April 26, 2024
Meta Returns to Growth After Struggling With Falling Sales

Meta Returns to Growth After Struggling With Falling Sales

The debate over whether Meta is in decline may get quietened, at least for now.

After three straight quarters of falling revenue, Meta, the company formerly known as Facebook, on Wednesday reported that revenue for the first quarter jumped 3 percent, to $28.6 billion, from a year ago. Profits fell 24 percent, to $5.7 billion, partly because of restructuring charges.

The results, which surpassed Wall Street expectations and Meta’s own guidance, were bolstered by a growth in users. The company added 37 million daily users to Facebook, its marquee app, up 4 percent from a year earlier and a turnaround from its first-ever drop in users that it reported in early 2022.

“We had a good quarter and our community continues to grow,” Mark Zuckerberg, the chief executive of Meta, said in a statement. He added that the company was “becoming more efficient so we can build better products faster and put ourselves in a stronger position to deliver our long-term vision.”
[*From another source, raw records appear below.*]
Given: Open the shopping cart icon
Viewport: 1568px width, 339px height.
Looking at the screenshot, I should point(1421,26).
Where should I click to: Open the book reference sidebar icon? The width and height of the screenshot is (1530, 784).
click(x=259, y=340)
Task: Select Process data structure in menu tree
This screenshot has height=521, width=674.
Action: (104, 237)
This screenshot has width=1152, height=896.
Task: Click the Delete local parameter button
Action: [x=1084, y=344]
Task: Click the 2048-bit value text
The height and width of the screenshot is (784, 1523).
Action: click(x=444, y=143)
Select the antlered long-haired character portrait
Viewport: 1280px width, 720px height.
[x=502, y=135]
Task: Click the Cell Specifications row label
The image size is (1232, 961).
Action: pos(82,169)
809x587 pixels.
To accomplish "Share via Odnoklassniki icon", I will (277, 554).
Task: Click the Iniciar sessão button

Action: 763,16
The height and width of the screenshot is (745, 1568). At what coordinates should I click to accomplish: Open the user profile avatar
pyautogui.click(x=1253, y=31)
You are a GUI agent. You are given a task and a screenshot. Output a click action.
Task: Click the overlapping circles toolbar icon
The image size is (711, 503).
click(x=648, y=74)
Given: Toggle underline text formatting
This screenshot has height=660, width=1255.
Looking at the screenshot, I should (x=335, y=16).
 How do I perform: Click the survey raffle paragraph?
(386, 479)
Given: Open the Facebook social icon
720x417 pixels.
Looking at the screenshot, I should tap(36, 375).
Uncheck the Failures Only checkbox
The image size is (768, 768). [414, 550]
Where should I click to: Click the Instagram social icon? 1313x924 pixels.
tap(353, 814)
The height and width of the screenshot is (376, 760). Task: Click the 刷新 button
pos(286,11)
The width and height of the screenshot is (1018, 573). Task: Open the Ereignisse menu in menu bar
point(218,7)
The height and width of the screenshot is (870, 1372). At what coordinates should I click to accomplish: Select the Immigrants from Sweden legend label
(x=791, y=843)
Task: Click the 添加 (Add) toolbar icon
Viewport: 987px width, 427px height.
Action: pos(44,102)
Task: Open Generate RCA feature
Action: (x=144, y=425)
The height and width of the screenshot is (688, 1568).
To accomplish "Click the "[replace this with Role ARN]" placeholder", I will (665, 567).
The performance comes amid a year of tumult for the social media company, which is trying to revamp itself after experiencing declining revenue and what Mr. Zuckerberg has called an overstuffed work force.

He has been moving the company into the so-called immersive world of the metaverse, an untested market. Meta also faces stiff competition from adversaries like TikTok, which is stealing advertising dollars away from social media companies, and Apple, which has put the screws to Facebook’s advertising technology with privacy updates to the iOS software.

Those challenges, which follow years of unbridled growth at Meta, have raised questions about the company’s future and its vulnerabilities.

In a turnaround attempt, Mr. Zuckerberg has embarked on what he calls a “year of efficiency” and has reined in spending and slashed employee ranks by more than 21,000 people, or roughly 30 percent. Meta’s stock price, which rose roughly 9 percent in after-hours trading, has surged 63 percent since the company announced a first round of layoffs in November.

Those moves have also led to a drop in employee morale. Workers are questioning whether they will be among those cut in Meta’s cullings of the work force. Mr. Zuckerberg has said he is trying to eliminate “managers managing managers,” the result of a glut of middle management driven by overzealous pandemic-era hiring. He has announced two rounds of layoffs so far, and more cuts are expected to come next month.

The company said its employees totaled 77,114 as of March 31, down 1 percent from a year ago.

Even with the latest results, Meta’s challenges remain. The company’s costs continued to rise, jumping 10 percent, to $21.4 billion, from a year ago and outstripping revenue growth.

As hype for the metaverse has died and shifted to artificial intelligence, Meta is also trying to position itself as a leader in the field, drawing on years of investment. Mr. Zuckerberg is attending weekly meetings with his executive team, specifically focused on the company’s A.I. strategy. He has told investors that the company’s A.I. is helping to suggest more relevant photos and videos to people across Instagram and Facebook.

“Our A.I. work is driving good results across our apps and business,” Mr. Zuckerberg said.